#### Task goal
Copy out the records below word for word, starting with the line that contains "Describe the element at coordinates (1063, 540)" and going on through the line that contains "The width and height of the screenshot is (1456, 819).". Include both of those lines, and leave the pictures out of your reply.

□ □ □ □ □ □ □

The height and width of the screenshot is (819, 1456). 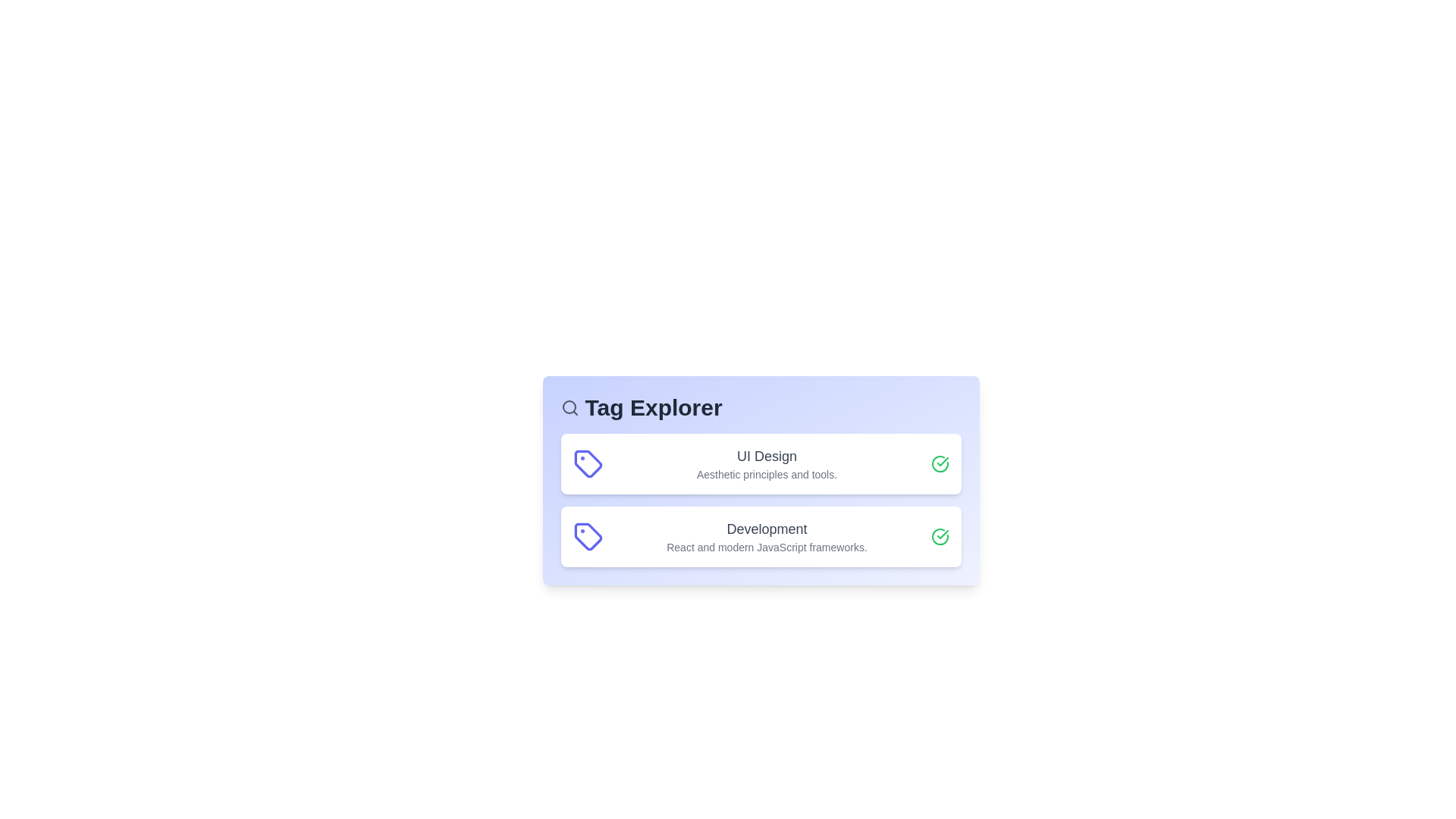 What do you see at coordinates (939, 536) in the screenshot?
I see `the green checkmark associated with Development` at bounding box center [939, 536].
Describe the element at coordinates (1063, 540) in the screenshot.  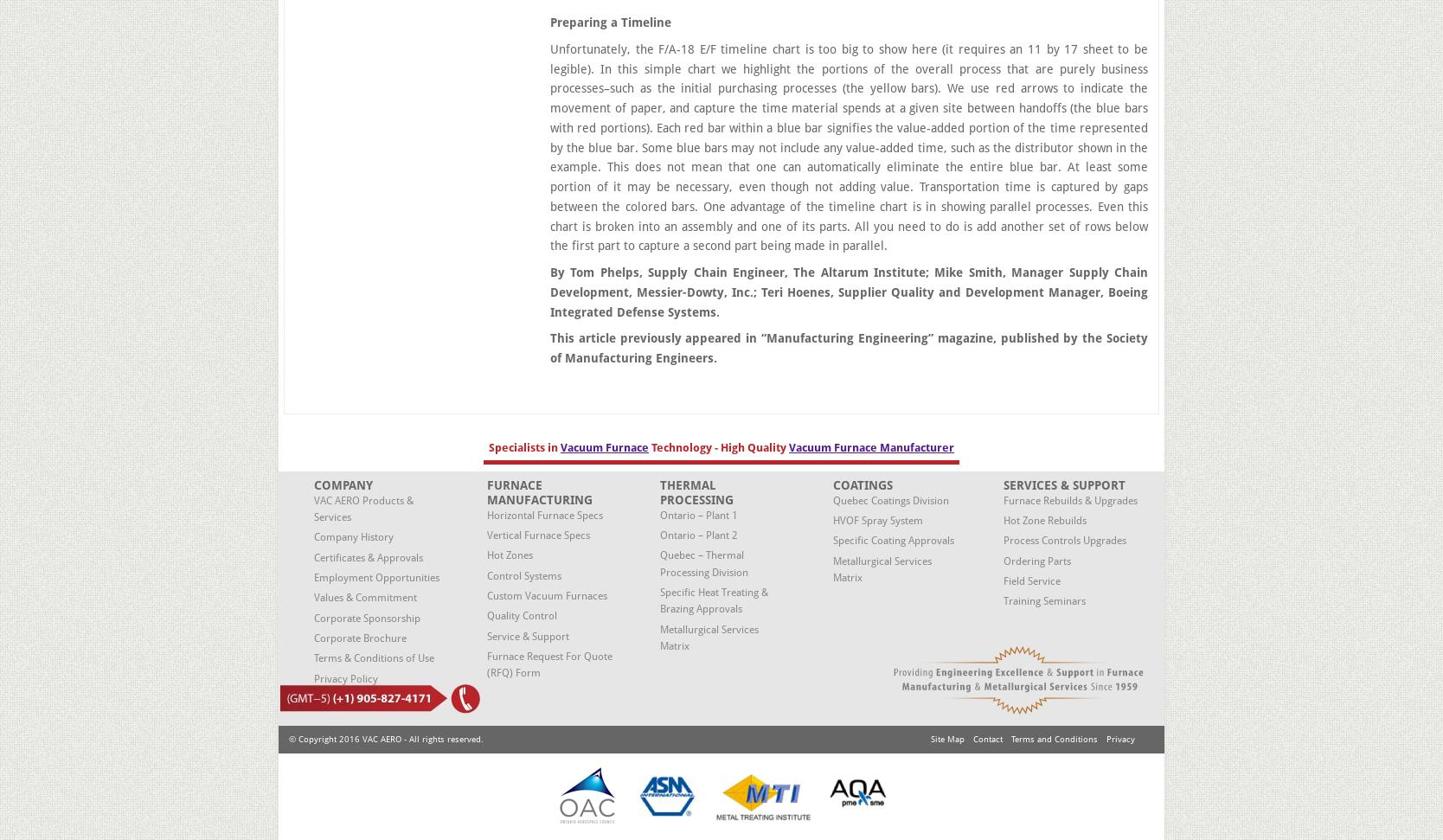
I see `'Process Controls Upgrades'` at that location.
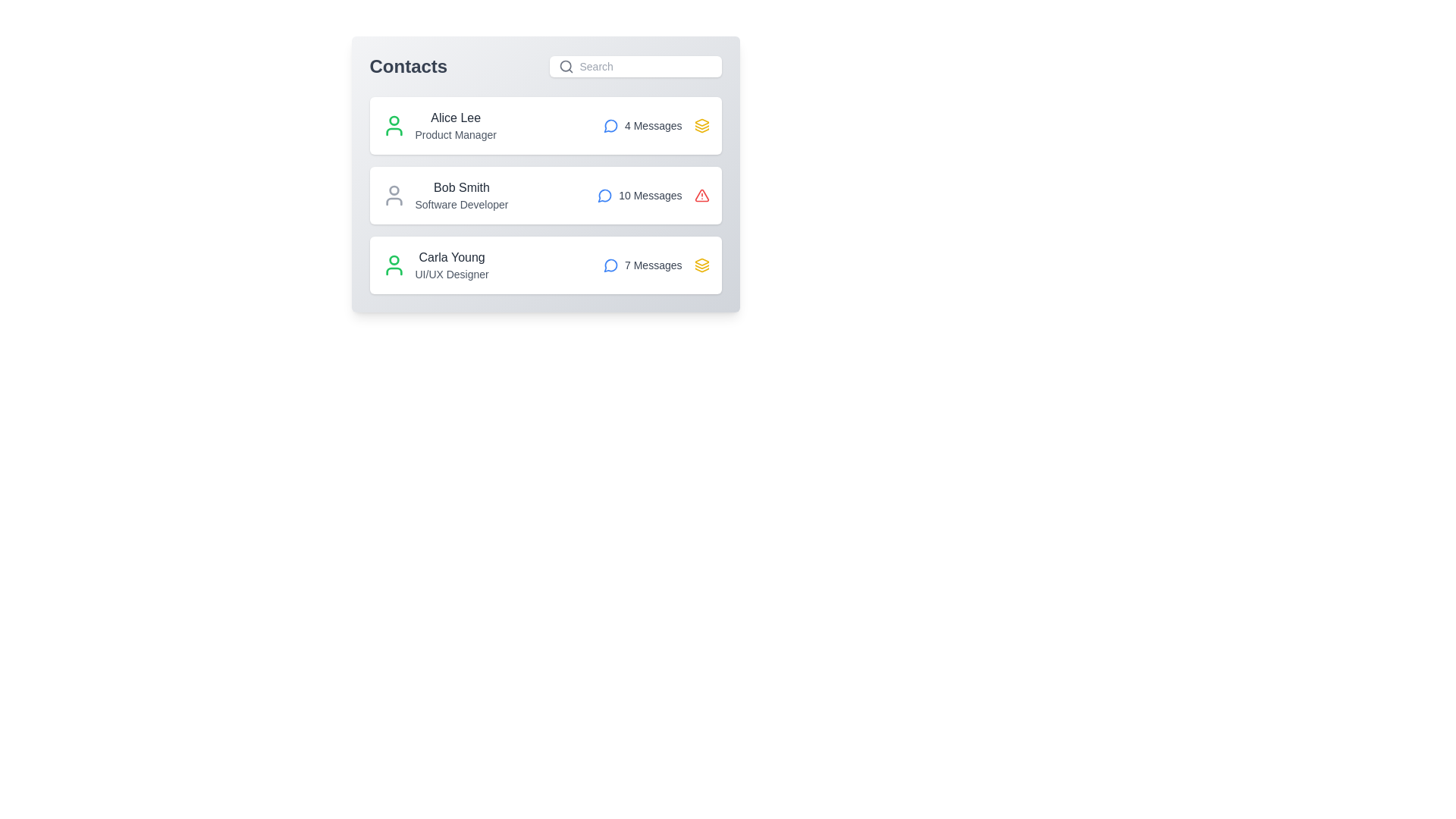 The width and height of the screenshot is (1456, 819). Describe the element at coordinates (461, 187) in the screenshot. I see `the contact name Bob Smith to focus or select it` at that location.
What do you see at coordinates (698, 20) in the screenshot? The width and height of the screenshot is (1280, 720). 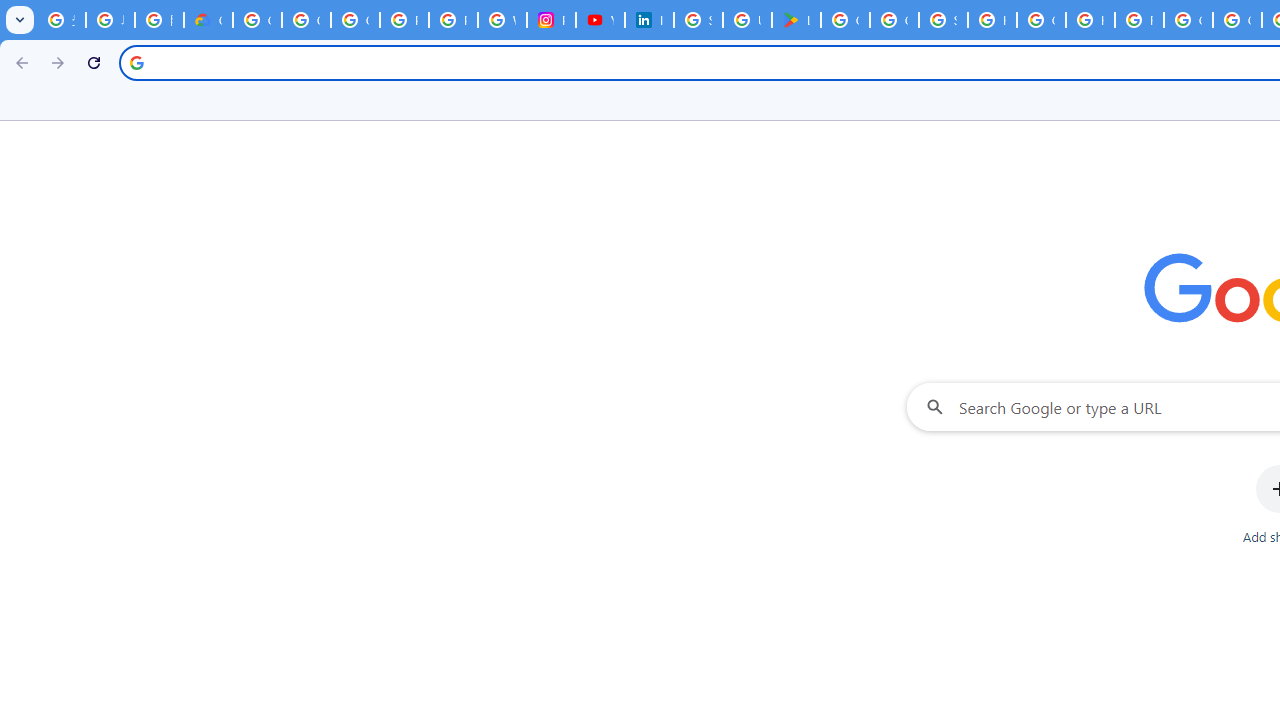 I see `'Sign in - Google Accounts'` at bounding box center [698, 20].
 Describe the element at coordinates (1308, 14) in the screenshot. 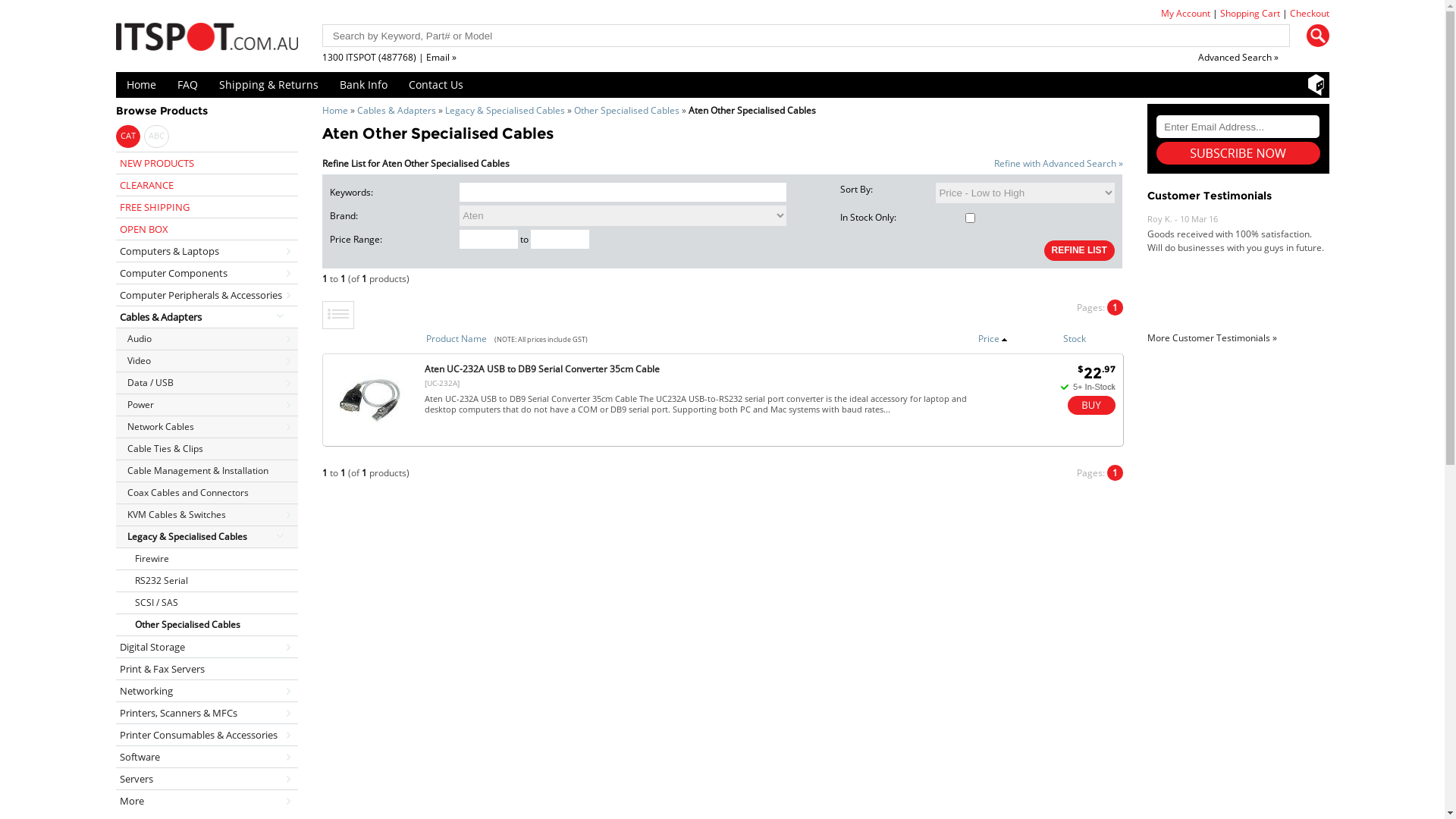

I see `'Checkout'` at that location.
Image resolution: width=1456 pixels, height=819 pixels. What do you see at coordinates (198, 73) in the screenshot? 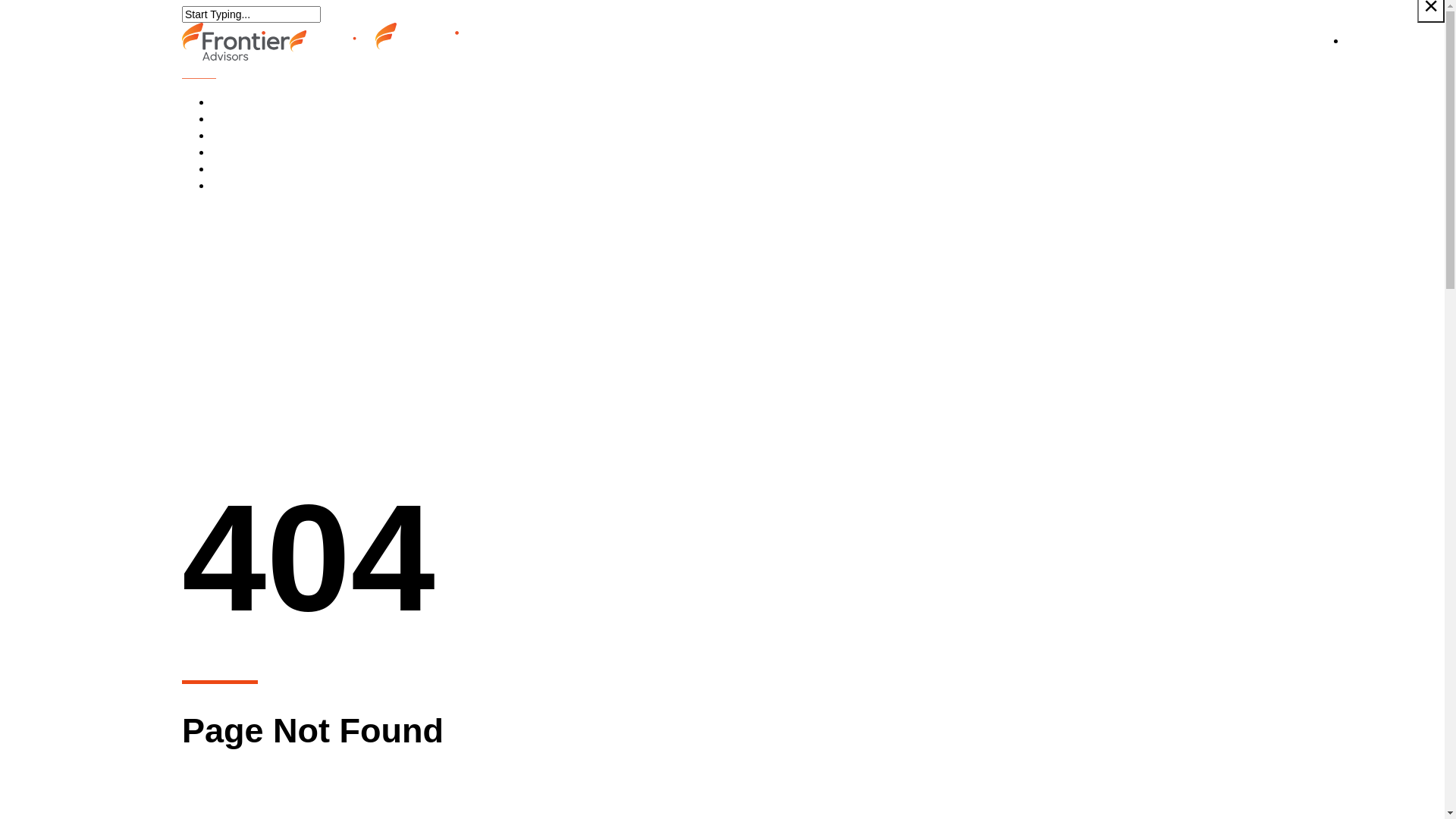
I see `'Menu'` at bounding box center [198, 73].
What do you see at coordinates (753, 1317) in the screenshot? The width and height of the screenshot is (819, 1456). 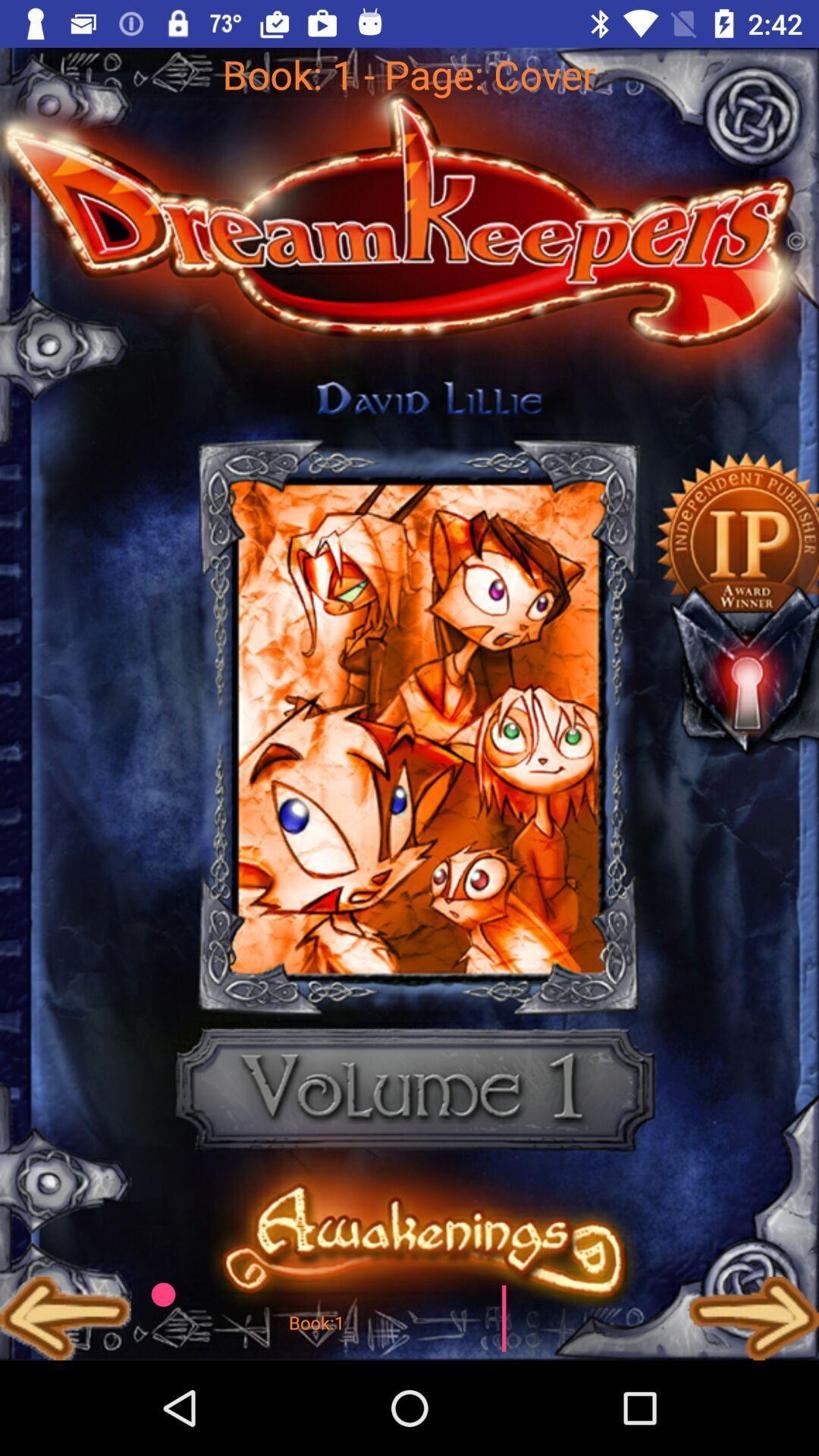 I see `the arrow_forward icon` at bounding box center [753, 1317].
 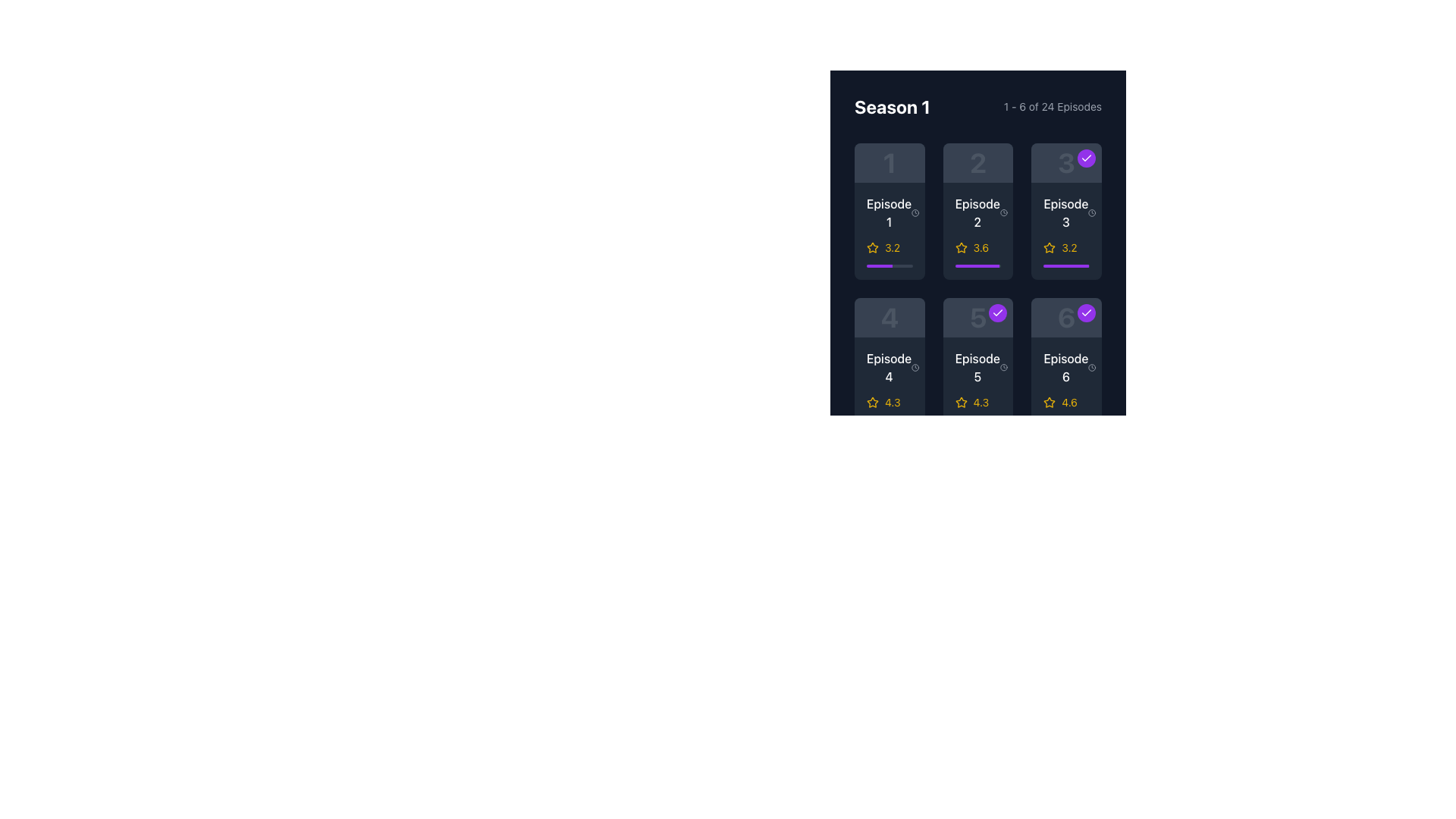 I want to click on the rating display component featuring a yellow star icon and the text '3.2', located in the first tile under 'Season 1', specifically for 'Episode 1', positioned near the bottom section of the tile, so click(x=890, y=247).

□ □ □ □ □ □ □

#### Answer to the task
Describe the element at coordinates (1063, 540) in the screenshot.  
I see `'Process Controls Upgrades'` at that location.
 The width and height of the screenshot is (1456, 819). Describe the element at coordinates (461, 187) in the screenshot. I see `the contact name Bob Smith to focus or select it` at that location.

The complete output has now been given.